慌てて崩れた箱を次々にどけて人形を引き摺り出す。
「ふぅ、やれやれ。ひどい目に遭ったわい」
人形は背中を向いた顔を両手でくるりと元の位置に戻す。
「それにしてもさ、ひいばあちゃん、7代祟る、は無いでしょ。ひどいよ」
邦夫の言葉に、曾祖母はとぼけた顔をして(もっとも、日本人形なので無表情だが)言う。
「わしはそんな事は言っておらん。かわいい曾孫、かわいい子孫に祟るなどとんでもない事じゃ」
「ひいばあちゃん呆けたんじゃない? 言ったよ。言いました。絶対に言った」
「いいか、邦夫。年寄りの言う事じゃ。心して聞くが良い。世の中に『絶対』などという事は絶対に無いのじゃ。いいか、絶対にじゃ」
「・・・・・・・・・・・?」
わけのわからない事を言われ、煙に巻かれてしまったので、その件については触れない事にする。

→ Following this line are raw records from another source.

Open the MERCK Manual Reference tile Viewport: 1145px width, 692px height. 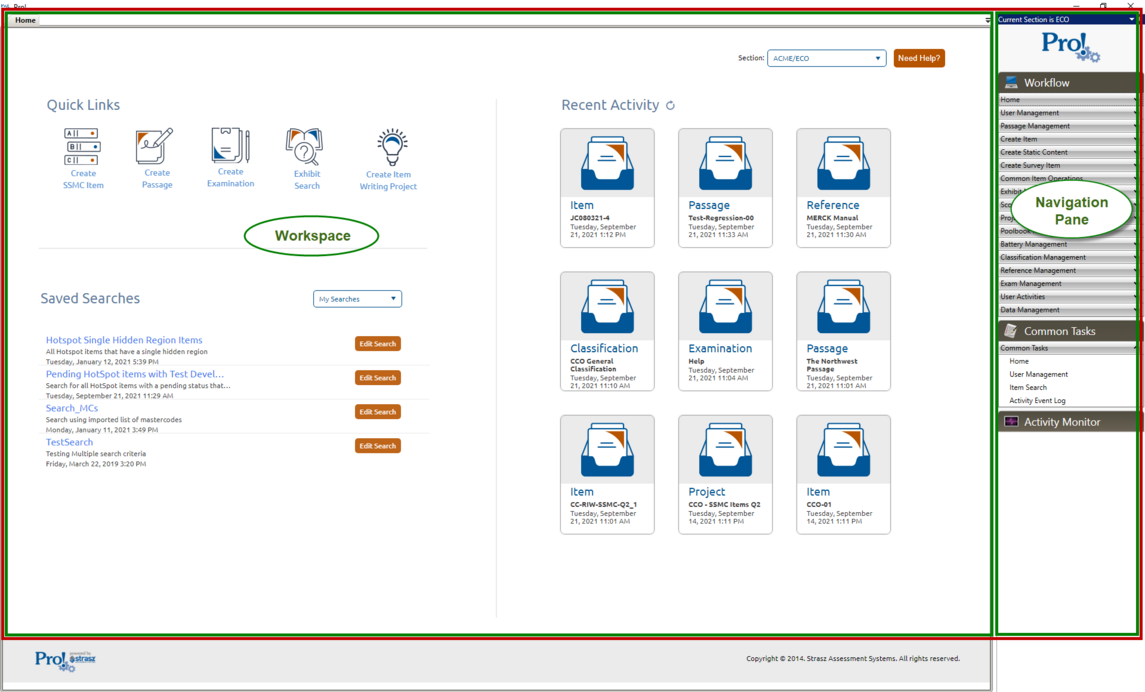click(x=843, y=164)
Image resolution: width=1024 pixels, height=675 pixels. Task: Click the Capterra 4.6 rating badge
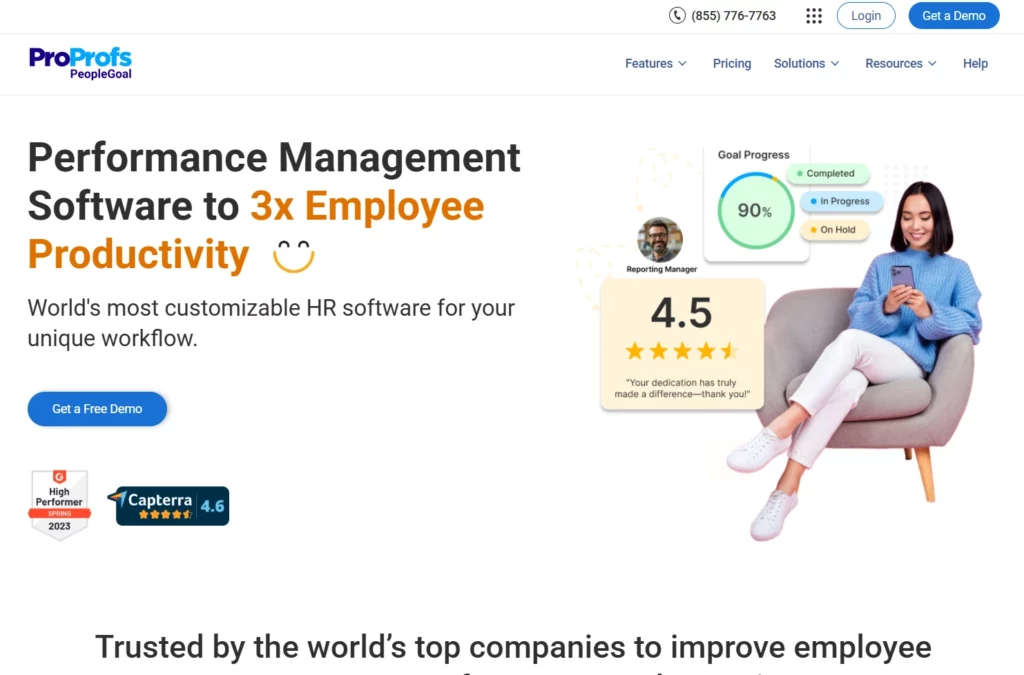point(172,506)
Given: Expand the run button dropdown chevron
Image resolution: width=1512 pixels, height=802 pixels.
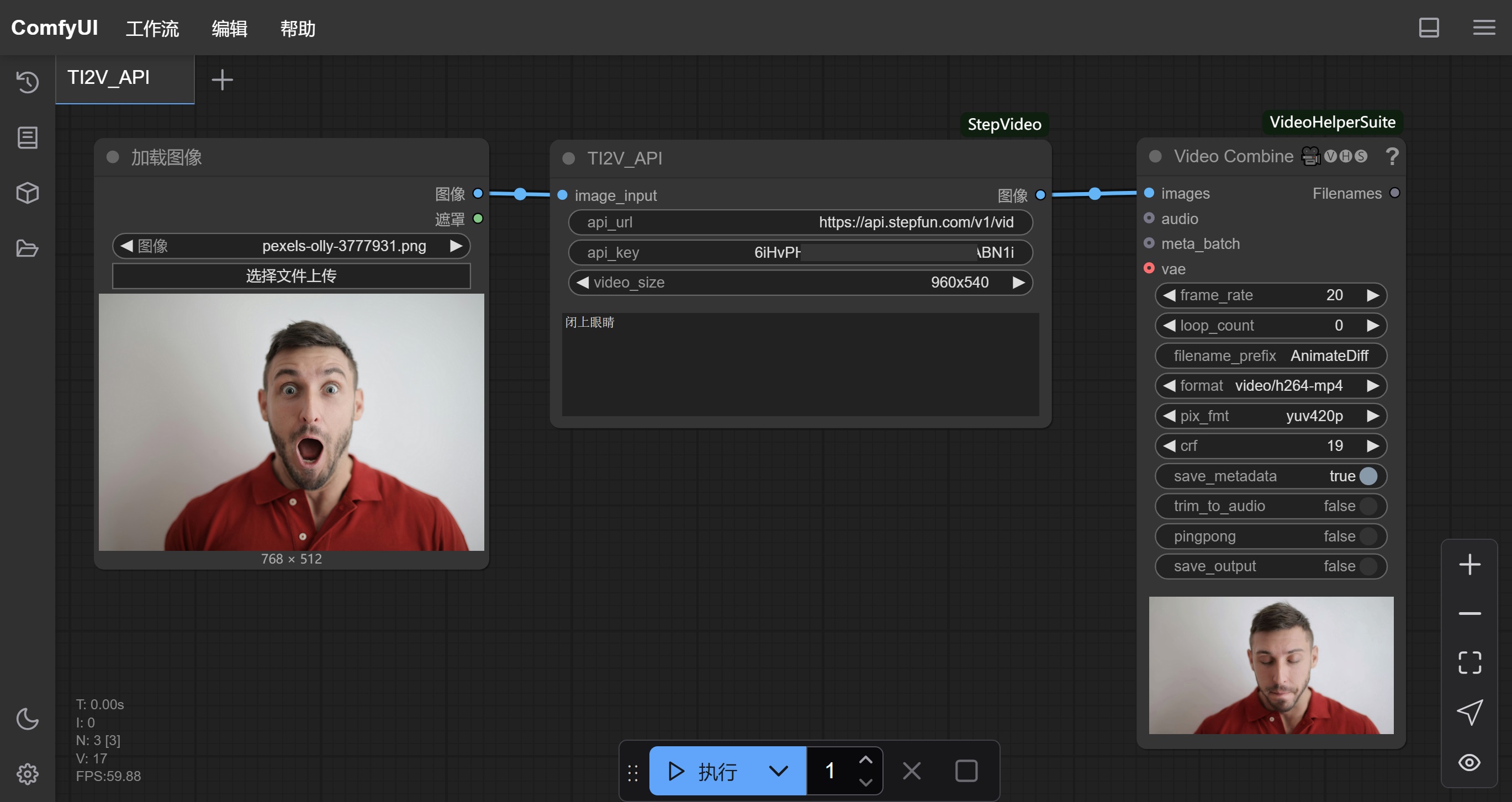Looking at the screenshot, I should tap(778, 771).
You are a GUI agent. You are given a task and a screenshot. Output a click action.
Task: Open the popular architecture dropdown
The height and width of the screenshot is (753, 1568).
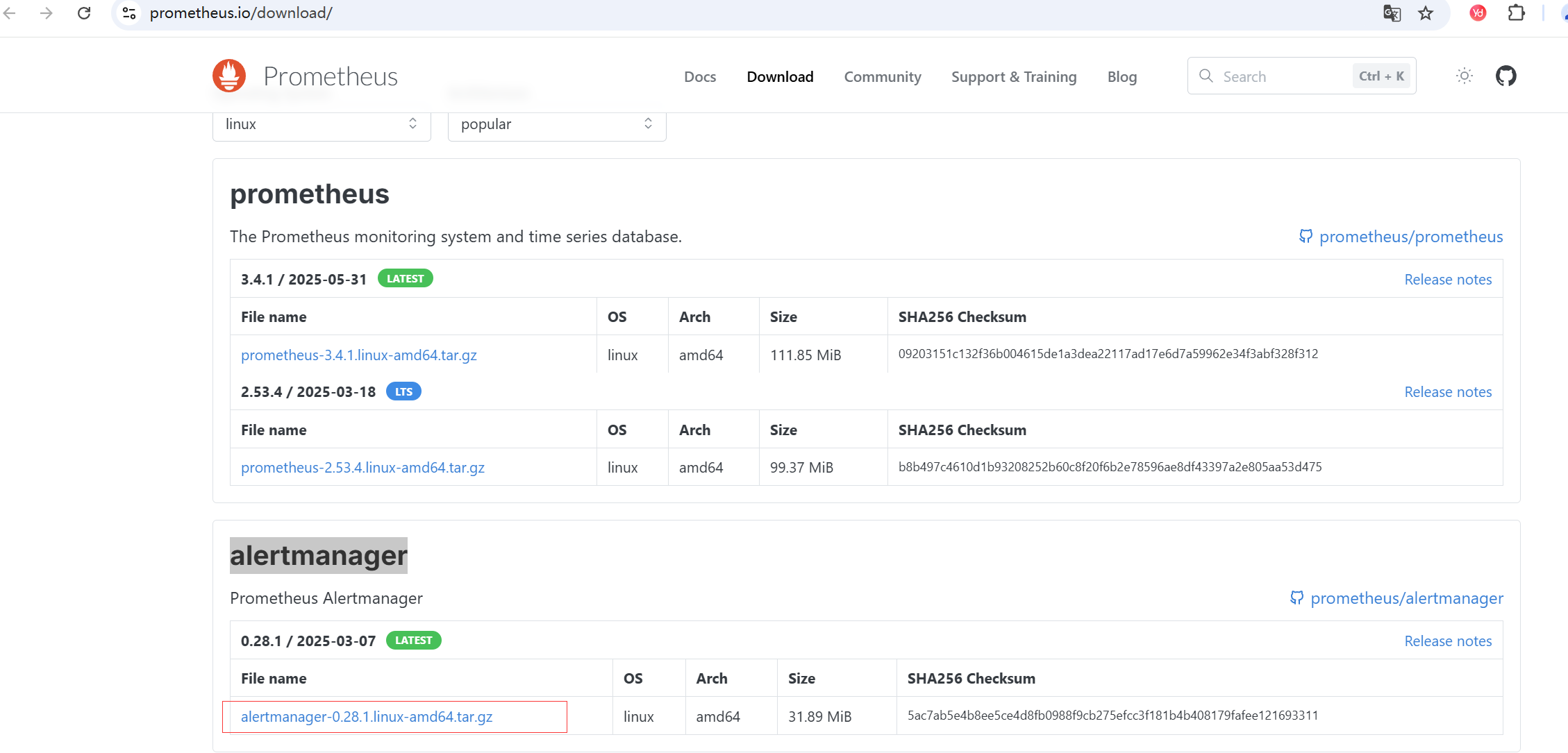556,124
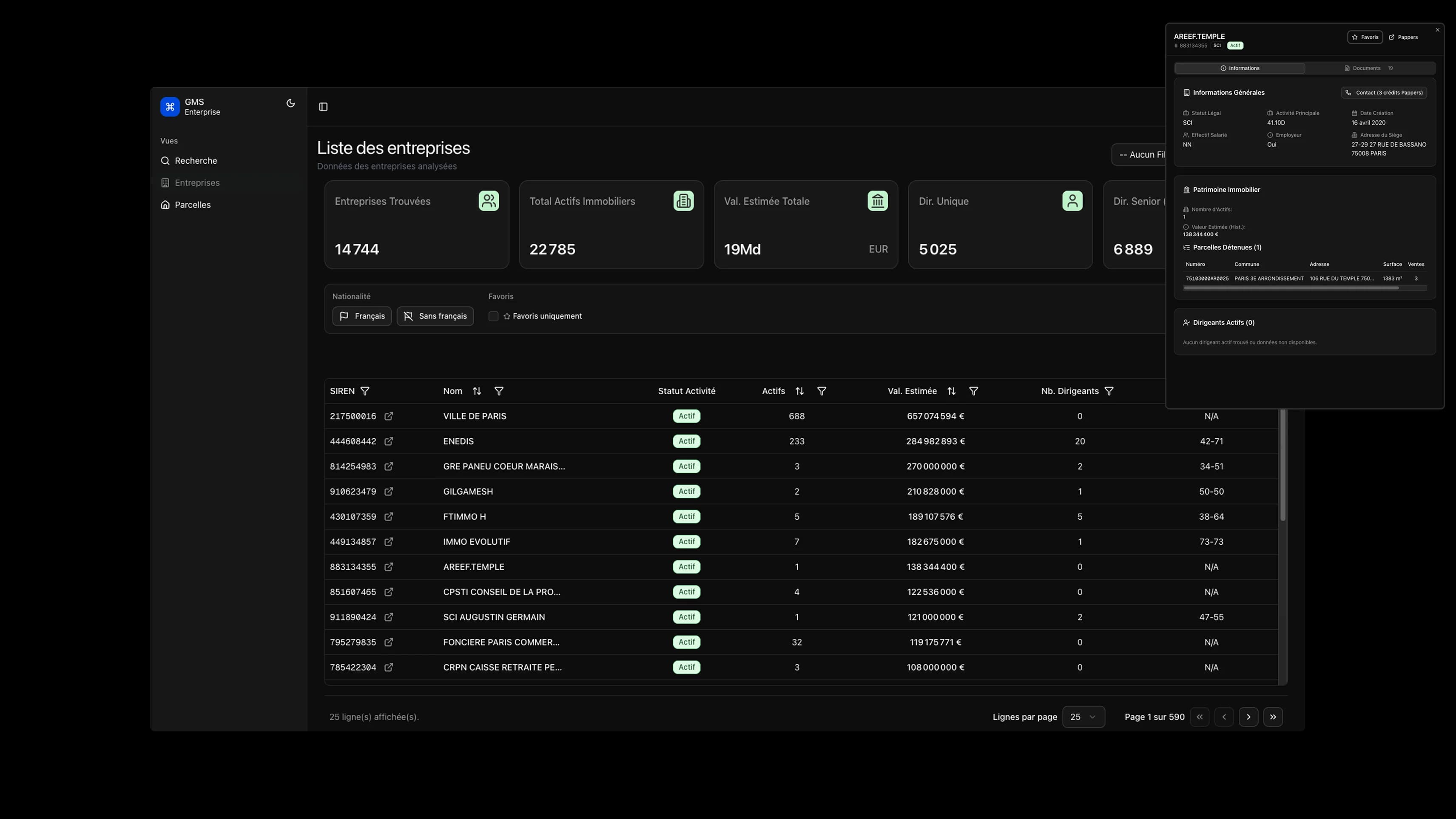Open the SIREN column filter icon

coord(365,390)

「それにしてもひいばあちゃん、久し振りだね。僕が5歳の頃に亡くなったから、10年ぶりかな」
「そうじゃのう、美人薄命と言うからのう。お前がこの儀を迎えるまでは何とか、と思っておったのじゃが、気付いたらポックリ逝ってしまっておったわい。ひっひっひ」
「何言ってんのさ、ひいばあちゃん、300歳くらいまで生きてたでしょ」
「バカ言うな。わしゃ妖怪か!」
朝5時、蔵の扉が開かれるまで、僕は恐怖も忘れ、曾祖母と楽しく語らい合った。